§ Recorded information
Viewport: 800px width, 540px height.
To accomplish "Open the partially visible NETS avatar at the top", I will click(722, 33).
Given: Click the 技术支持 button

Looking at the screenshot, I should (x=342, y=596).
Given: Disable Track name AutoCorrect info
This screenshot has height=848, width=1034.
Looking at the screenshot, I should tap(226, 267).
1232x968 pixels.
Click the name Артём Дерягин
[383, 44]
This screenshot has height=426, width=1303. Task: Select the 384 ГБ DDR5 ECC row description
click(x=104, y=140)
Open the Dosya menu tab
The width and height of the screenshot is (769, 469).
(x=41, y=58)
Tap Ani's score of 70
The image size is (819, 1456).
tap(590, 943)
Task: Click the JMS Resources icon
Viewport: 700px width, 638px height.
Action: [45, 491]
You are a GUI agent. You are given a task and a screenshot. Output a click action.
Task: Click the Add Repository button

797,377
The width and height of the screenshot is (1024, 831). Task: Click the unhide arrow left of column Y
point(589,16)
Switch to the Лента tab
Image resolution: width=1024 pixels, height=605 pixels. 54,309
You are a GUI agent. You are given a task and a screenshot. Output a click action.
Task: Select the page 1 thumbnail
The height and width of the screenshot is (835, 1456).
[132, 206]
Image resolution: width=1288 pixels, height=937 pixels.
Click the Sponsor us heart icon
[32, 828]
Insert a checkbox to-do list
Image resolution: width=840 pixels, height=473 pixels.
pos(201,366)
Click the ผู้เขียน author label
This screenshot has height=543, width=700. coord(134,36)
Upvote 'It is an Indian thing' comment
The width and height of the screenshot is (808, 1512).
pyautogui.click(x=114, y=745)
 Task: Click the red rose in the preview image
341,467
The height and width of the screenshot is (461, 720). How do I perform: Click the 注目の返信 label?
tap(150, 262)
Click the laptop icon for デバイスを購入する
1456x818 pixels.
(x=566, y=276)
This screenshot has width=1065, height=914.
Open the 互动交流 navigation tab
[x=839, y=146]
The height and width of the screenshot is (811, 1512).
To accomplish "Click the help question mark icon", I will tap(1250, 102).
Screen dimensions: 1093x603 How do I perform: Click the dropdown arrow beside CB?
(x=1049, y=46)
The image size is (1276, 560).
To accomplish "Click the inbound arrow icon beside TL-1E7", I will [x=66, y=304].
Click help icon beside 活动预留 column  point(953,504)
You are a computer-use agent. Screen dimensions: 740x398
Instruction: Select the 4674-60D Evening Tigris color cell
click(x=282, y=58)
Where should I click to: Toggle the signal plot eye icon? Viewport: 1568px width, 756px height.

§ Exercise brief
Give back every line of the data exactly.

§ Expected answer
Viewport: 800px width, 540px height.
To accomplish "Open the partially visible NETS avatar at the top", I will click(722, 33).
Given: Click the 技术支持 button

Looking at the screenshot, I should (x=342, y=596).
Given: Disable Track name AutoCorrect info
This screenshot has height=848, width=1034.
Looking at the screenshot, I should tap(226, 267).
1232x968 pixels.
Click the name Артём Дерягин
[383, 44]
This screenshot has height=426, width=1303. Task: Select the 384 ГБ DDR5 ECC row description
click(x=104, y=140)
Open the Dosya menu tab
The width and height of the screenshot is (769, 469).
(x=41, y=58)
Tap Ani's score of 70
The image size is (819, 1456).
tap(590, 943)
Task: Click the JMS Resources icon
Viewport: 700px width, 638px height.
Action: [45, 491]
You are a GUI agent. You are given a task and a screenshot. Output a click action.
Task: Click the Add Repository button

797,377
The width and height of the screenshot is (1024, 831). Task: Click the unhide arrow left of column Y
point(589,16)
Switch to the Лента tab
Image resolution: width=1024 pixels, height=605 pixels. 54,309
You are a GUI agent. You are given a task and a screenshot. Output a click action.
Task: Select the page 1 thumbnail
The height and width of the screenshot is (835, 1456).
[132, 206]
Image resolution: width=1288 pixels, height=937 pixels.
Click the Sponsor us heart icon
[32, 828]
Insert a checkbox to-do list
Image resolution: width=840 pixels, height=473 pixels.
pos(201,366)
Click the ผู้เขียน author label
This screenshot has height=543, width=700. coord(134,36)
Upvote 'It is an Indian thing' comment
The width and height of the screenshot is (808, 1512).
pyautogui.click(x=114, y=745)
 Task: Click the red rose in the preview image
341,467
The height and width of the screenshot is (461, 720). How do I perform: Click the 注目の返信 label?
tap(150, 262)
Click the laptop icon for デバイスを購入する
1456x818 pixels.
(x=566, y=276)
This screenshot has width=1065, height=914.
Open the 互动交流 navigation tab
[x=839, y=146]
The height and width of the screenshot is (811, 1512).
To accomplish "Click the help question mark icon", I will tap(1250, 102).
Screen dimensions: 1093x603 How do I perform: Click the dropdown arrow beside CB?
(x=1049, y=46)
The image size is (1276, 560).
To accomplish "Click the inbound arrow icon beside TL-1E7", I will [x=66, y=304].
Click help icon beside 活动预留 column  point(953,504)
You are a computer-use agent. Screen dimensions: 740x398
Instruction: Select the 4674-60D Evening Tigris color cell
click(x=282, y=58)
Where should I click to: Toggle the signal plot eye icon? Viewport: 1568px width, 756px height.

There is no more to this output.